Exercise inputs |
.....

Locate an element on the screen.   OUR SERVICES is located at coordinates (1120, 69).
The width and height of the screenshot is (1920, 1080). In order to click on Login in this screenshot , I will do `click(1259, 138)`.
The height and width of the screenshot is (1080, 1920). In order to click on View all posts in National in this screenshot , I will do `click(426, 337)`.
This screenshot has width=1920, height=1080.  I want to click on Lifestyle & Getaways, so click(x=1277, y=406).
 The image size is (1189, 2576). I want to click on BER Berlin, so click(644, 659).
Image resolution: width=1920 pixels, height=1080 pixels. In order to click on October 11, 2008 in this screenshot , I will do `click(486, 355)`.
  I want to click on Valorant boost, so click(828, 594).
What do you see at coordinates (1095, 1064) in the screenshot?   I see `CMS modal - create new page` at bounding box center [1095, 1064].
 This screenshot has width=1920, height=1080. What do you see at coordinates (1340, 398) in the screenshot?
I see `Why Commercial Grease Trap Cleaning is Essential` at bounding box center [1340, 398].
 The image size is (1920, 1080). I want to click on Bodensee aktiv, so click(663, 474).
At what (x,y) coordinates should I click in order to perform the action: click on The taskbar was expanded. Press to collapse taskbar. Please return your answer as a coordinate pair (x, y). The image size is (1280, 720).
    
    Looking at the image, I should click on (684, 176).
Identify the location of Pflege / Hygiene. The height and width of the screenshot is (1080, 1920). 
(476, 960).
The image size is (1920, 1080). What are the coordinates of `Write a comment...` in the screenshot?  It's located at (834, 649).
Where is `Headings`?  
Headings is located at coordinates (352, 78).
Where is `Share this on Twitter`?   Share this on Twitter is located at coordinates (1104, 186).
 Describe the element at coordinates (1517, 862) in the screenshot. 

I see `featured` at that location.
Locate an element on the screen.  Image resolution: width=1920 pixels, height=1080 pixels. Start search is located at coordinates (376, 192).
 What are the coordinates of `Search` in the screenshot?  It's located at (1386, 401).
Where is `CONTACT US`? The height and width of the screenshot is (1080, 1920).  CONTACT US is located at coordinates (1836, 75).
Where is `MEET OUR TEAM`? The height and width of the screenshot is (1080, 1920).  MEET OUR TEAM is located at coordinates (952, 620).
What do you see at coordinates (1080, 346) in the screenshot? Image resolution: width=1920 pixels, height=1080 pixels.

.....

What is expected | Copy all of the data above again, word for word, with nothing changed.

Answer to this problem |
Locate an element on the screen.   OUR SERVICES is located at coordinates (1120, 69).
The width and height of the screenshot is (1920, 1080). In order to click on Login in this screenshot , I will do `click(1259, 138)`.
The height and width of the screenshot is (1080, 1920). In order to click on View all posts in National in this screenshot , I will do `click(426, 337)`.
This screenshot has width=1920, height=1080.  I want to click on Lifestyle & Getaways, so click(x=1277, y=406).
 The image size is (1189, 2576). I want to click on BER Berlin, so click(644, 659).
Image resolution: width=1920 pixels, height=1080 pixels. In order to click on October 11, 2008 in this screenshot , I will do `click(486, 355)`.
  I want to click on Valorant boost, so click(828, 594).
What do you see at coordinates (1095, 1064) in the screenshot?   I see `CMS modal - create new page` at bounding box center [1095, 1064].
 This screenshot has width=1920, height=1080. What do you see at coordinates (1340, 398) in the screenshot?
I see `Why Commercial Grease Trap Cleaning is Essential` at bounding box center [1340, 398].
 The image size is (1920, 1080). I want to click on Bodensee aktiv, so click(663, 474).
At what (x,y) coordinates should I click in order to perform the action: click on The taskbar was expanded. Press to collapse taskbar. Please return your answer as a coordinate pair (x, y). The image size is (1280, 720).
    
    Looking at the image, I should click on (684, 176).
Identify the location of Pflege / Hygiene. The height and width of the screenshot is (1080, 1920). 
(476, 960).
The image size is (1920, 1080). What are the coordinates of `Write a comment...` in the screenshot?  It's located at (834, 649).
Where is `Headings`?  
Headings is located at coordinates (352, 78).
Where is `Share this on Twitter`?   Share this on Twitter is located at coordinates (1104, 186).
 Describe the element at coordinates (1517, 862) in the screenshot. 

I see `featured` at that location.
Locate an element on the screen.  Image resolution: width=1920 pixels, height=1080 pixels. Start search is located at coordinates (376, 192).
 What are the coordinates of `Search` in the screenshot?  It's located at (1386, 401).
Where is `CONTACT US`? The height and width of the screenshot is (1080, 1920).  CONTACT US is located at coordinates (1836, 75).
Where is `MEET OUR TEAM`? The height and width of the screenshot is (1080, 1920).  MEET OUR TEAM is located at coordinates (952, 620).
What do you see at coordinates (1080, 346) in the screenshot? Image resolution: width=1920 pixels, height=1080 pixels.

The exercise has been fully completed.